Data extract below:
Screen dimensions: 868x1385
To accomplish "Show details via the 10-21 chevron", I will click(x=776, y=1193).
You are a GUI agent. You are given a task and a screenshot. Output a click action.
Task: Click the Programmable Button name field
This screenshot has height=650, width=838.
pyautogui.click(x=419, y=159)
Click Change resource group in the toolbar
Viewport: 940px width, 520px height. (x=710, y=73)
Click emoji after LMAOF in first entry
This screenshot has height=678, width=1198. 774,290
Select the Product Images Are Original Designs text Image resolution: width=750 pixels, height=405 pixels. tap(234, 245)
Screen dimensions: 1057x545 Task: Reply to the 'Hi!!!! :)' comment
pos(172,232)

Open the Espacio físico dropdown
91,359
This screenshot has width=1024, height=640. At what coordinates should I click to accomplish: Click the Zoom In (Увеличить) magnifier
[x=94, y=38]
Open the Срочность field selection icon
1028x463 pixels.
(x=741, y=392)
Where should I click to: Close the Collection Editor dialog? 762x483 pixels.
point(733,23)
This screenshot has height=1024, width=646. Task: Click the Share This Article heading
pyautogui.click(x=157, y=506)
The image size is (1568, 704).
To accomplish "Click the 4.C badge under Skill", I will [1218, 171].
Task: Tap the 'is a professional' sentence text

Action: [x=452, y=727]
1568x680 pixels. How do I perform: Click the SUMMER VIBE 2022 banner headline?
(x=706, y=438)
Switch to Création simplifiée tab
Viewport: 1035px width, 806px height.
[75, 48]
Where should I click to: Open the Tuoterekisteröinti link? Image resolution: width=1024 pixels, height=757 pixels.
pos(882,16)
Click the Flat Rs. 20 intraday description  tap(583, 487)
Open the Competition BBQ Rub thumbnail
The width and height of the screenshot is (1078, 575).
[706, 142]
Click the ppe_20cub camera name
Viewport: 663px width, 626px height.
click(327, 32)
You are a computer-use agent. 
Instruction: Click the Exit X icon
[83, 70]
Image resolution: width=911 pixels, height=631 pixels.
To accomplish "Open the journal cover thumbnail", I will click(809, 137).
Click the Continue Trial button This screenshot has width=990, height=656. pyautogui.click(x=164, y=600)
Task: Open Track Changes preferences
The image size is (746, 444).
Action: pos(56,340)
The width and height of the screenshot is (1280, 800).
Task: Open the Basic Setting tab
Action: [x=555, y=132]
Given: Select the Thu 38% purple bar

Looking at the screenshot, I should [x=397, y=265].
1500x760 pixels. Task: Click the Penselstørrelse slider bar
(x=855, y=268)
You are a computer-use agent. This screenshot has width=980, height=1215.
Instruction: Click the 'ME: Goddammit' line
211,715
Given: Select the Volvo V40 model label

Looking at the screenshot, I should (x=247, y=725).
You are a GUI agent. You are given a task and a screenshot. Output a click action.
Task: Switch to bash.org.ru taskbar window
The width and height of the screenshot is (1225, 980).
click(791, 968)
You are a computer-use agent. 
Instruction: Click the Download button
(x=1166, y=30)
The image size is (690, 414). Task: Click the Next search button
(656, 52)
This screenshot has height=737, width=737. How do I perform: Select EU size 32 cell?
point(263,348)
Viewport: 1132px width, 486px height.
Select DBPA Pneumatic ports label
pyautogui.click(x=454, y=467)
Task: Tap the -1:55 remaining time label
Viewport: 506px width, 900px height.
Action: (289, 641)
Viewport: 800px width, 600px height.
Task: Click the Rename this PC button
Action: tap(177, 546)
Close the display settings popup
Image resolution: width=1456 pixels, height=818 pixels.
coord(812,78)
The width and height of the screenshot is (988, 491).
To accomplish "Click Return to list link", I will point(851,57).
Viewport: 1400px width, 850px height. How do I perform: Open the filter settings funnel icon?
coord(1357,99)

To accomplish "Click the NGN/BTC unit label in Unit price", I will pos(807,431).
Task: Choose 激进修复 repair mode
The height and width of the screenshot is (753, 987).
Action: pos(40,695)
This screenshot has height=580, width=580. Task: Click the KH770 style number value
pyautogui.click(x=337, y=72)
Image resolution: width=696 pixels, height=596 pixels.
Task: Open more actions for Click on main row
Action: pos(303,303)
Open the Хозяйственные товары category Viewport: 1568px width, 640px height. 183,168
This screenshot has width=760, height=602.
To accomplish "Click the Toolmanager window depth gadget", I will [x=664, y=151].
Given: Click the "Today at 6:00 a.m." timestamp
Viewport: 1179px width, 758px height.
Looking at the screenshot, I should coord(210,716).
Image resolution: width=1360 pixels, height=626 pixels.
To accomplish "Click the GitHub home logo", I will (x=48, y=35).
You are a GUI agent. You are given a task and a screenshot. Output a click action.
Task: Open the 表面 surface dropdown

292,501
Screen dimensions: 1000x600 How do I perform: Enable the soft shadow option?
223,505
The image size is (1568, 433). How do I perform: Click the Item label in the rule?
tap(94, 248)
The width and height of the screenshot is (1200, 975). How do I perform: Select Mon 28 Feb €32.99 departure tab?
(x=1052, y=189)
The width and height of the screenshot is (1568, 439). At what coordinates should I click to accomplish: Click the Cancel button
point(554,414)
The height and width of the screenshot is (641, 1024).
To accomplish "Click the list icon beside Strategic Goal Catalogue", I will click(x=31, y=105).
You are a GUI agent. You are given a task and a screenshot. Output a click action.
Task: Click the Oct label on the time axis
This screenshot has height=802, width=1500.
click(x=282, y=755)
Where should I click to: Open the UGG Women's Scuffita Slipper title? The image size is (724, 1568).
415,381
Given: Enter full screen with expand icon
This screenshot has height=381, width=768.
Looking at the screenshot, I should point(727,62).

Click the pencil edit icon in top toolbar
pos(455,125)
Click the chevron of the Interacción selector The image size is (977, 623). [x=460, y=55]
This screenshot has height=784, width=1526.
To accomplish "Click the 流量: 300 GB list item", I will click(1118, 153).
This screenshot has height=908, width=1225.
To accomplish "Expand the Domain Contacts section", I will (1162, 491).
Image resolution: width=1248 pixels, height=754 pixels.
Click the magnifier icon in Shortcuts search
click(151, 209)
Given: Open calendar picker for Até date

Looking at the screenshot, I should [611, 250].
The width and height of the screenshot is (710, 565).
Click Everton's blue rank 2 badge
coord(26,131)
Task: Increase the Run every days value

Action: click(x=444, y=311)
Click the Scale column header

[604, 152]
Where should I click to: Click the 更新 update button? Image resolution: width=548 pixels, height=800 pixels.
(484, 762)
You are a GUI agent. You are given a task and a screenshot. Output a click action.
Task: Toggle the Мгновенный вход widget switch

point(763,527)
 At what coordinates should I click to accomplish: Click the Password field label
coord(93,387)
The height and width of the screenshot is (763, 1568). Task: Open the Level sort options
End of Data extract.
* _Assignment_
Restate the data exactly, keeping every line intact.

* _Solution to the problem_
Screen dimensions: 868x1385
To accomplish "Show details via the 10-21 chevron", I will click(x=776, y=1193).
You are a GUI agent. You are given a task and a screenshot. Output a click action.
Task: Click the Programmable Button name field
This screenshot has height=650, width=838.
pyautogui.click(x=419, y=159)
Click Change resource group in the toolbar
Viewport: 940px width, 520px height. (x=710, y=73)
Click emoji after LMAOF in first entry
This screenshot has height=678, width=1198. 774,290
Select the Product Images Are Original Designs text Image resolution: width=750 pixels, height=405 pixels. tap(234, 245)
Screen dimensions: 1057x545 Task: Reply to the 'Hi!!!! :)' comment
pos(172,232)

Open the Espacio físico dropdown
91,359
This screenshot has width=1024, height=640. At what coordinates should I click to accomplish: Click the Zoom In (Увеличить) magnifier
[x=94, y=38]
Open the Срочность field selection icon
1028x463 pixels.
(x=741, y=392)
Where should I click to: Close the Collection Editor dialog? 762x483 pixels.
point(733,23)
This screenshot has height=1024, width=646. Task: Click the Share This Article heading
pyautogui.click(x=157, y=506)
The image size is (1568, 704).
To accomplish "Click the 4.C badge under Skill", I will [1218, 171].
Task: Tap the 'is a professional' sentence text

Action: [x=452, y=727]
1568x680 pixels. How do I perform: Click the SUMMER VIBE 2022 banner headline?
(x=706, y=438)
Switch to Création simplifiée tab
Viewport: 1035px width, 806px height.
[75, 48]
Where should I click to: Open the Tuoterekisteröinti link? Image resolution: width=1024 pixels, height=757 pixels.
pos(882,16)
Click the Flat Rs. 20 intraday description  tap(583, 487)
Open the Competition BBQ Rub thumbnail
The width and height of the screenshot is (1078, 575).
[706, 142]
Click the ppe_20cub camera name
Viewport: 663px width, 626px height.
click(327, 32)
You are a computer-use agent. 
Instruction: Click the Exit X icon
[83, 70]
Image resolution: width=911 pixels, height=631 pixels.
To accomplish "Open the journal cover thumbnail", I will click(809, 137).
Click the Continue Trial button This screenshot has width=990, height=656. pyautogui.click(x=164, y=600)
Task: Open Track Changes preferences
The image size is (746, 444).
Action: pos(56,340)
The width and height of the screenshot is (1280, 800).
Task: Open the Basic Setting tab
Action: [x=555, y=132]
Given: Select the Thu 38% purple bar

Looking at the screenshot, I should [x=397, y=265].
1500x760 pixels. Task: Click the Penselstørrelse slider bar
(x=855, y=268)
You are a computer-use agent. This screenshot has width=980, height=1215.
Instruction: Click the 'ME: Goddammit' line
211,715
Given: Select the Volvo V40 model label

Looking at the screenshot, I should (x=247, y=725).
You are a GUI agent. You are given a task and a screenshot. Output a click action.
Task: Switch to bash.org.ru taskbar window
The width and height of the screenshot is (1225, 980).
click(791, 968)
You are a computer-use agent. 
Instruction: Click the Download button
(x=1166, y=30)
The image size is (690, 414). Task: Click the Next search button
(656, 52)
This screenshot has height=737, width=737. How do I perform: Select EU size 32 cell?
point(263,348)
Viewport: 1132px width, 486px height.
Select DBPA Pneumatic ports label
pyautogui.click(x=454, y=467)
Task: Tap the -1:55 remaining time label
Viewport: 506px width, 900px height.
Action: (289, 641)
Viewport: 800px width, 600px height.
Task: Click the Rename this PC button
Action: tap(177, 546)
Close the display settings popup
Image resolution: width=1456 pixels, height=818 pixels.
coord(812,78)
The width and height of the screenshot is (988, 491).
To accomplish "Click Return to list link", I will point(851,57).
Viewport: 1400px width, 850px height. How do I perform: Open the filter settings funnel icon?
coord(1357,99)

To accomplish "Click the NGN/BTC unit label in Unit price", I will pos(807,431).
Task: Choose 激进修复 repair mode
The height and width of the screenshot is (753, 987).
Action: pos(40,695)
This screenshot has height=580, width=580. Task: Click the KH770 style number value
pyautogui.click(x=337, y=72)
Image resolution: width=696 pixels, height=596 pixels.
Task: Open more actions for Click on main row
Action: pos(303,303)
Open the Хозяйственные товары category Viewport: 1568px width, 640px height. 183,168
This screenshot has width=760, height=602.
To accomplish "Click the Toolmanager window depth gadget", I will [x=664, y=151].
Given: Click the "Today at 6:00 a.m." timestamp
Viewport: 1179px width, 758px height.
Looking at the screenshot, I should coord(210,716).
Image resolution: width=1360 pixels, height=626 pixels.
To accomplish "Click the GitHub home logo", I will (x=48, y=35).
You are a GUI agent. You are given a task and a screenshot. Output a click action.
Task: Open the 表面 surface dropdown

292,501
Screen dimensions: 1000x600 How do I perform: Enable the soft shadow option?
223,505
The image size is (1568, 433). How do I perform: Click the Item label in the rule?
tap(94, 248)
The width and height of the screenshot is (1200, 975). How do I perform: Select Mon 28 Feb €32.99 departure tab?
(x=1052, y=189)
The width and height of the screenshot is (1568, 439). At what coordinates should I click to accomplish: Click the Cancel button
point(554,414)
The height and width of the screenshot is (641, 1024).
To accomplish "Click the list icon beside Strategic Goal Catalogue", I will click(x=31, y=105).
You are a GUI agent. You are given a task and a screenshot. Output a click action.
Task: Click the Oct label on the time axis
This screenshot has height=802, width=1500.
click(x=282, y=755)
Where should I click to: Open the UGG Women's Scuffita Slipper title? The image size is (724, 1568).
415,381
Given: Enter full screen with expand icon
This screenshot has height=381, width=768.
Looking at the screenshot, I should point(727,62).

Click the pencil edit icon in top toolbar
pos(455,125)
Click the chevron of the Interacción selector The image size is (977, 623). [x=460, y=55]
This screenshot has height=784, width=1526.
To accomplish "Click the 流量: 300 GB list item", I will click(1118, 153).
This screenshot has height=908, width=1225.
To accomplish "Expand the Domain Contacts section", I will (1162, 491).
Image resolution: width=1248 pixels, height=754 pixels.
Click the magnifier icon in Shortcuts search
click(151, 209)
Given: Open calendar picker for Até date

Looking at the screenshot, I should [611, 250].
The width and height of the screenshot is (710, 565).
Click Everton's blue rank 2 badge
coord(26,131)
Task: Increase the Run every days value

Action: click(x=444, y=311)
Click the Scale column header

[604, 152]
Where should I click to: Click the 更新 update button? Image resolution: width=548 pixels, height=800 pixels.
(484, 762)
You are a GUI agent. You are given a task and a screenshot. Output a click action.
Task: Toggle the Мгновенный вход widget switch

point(763,527)
 At what coordinates should I click to accomplish: Click the Password field label
coord(93,387)
The height and width of the screenshot is (763, 1568). Task: Open the Level sort options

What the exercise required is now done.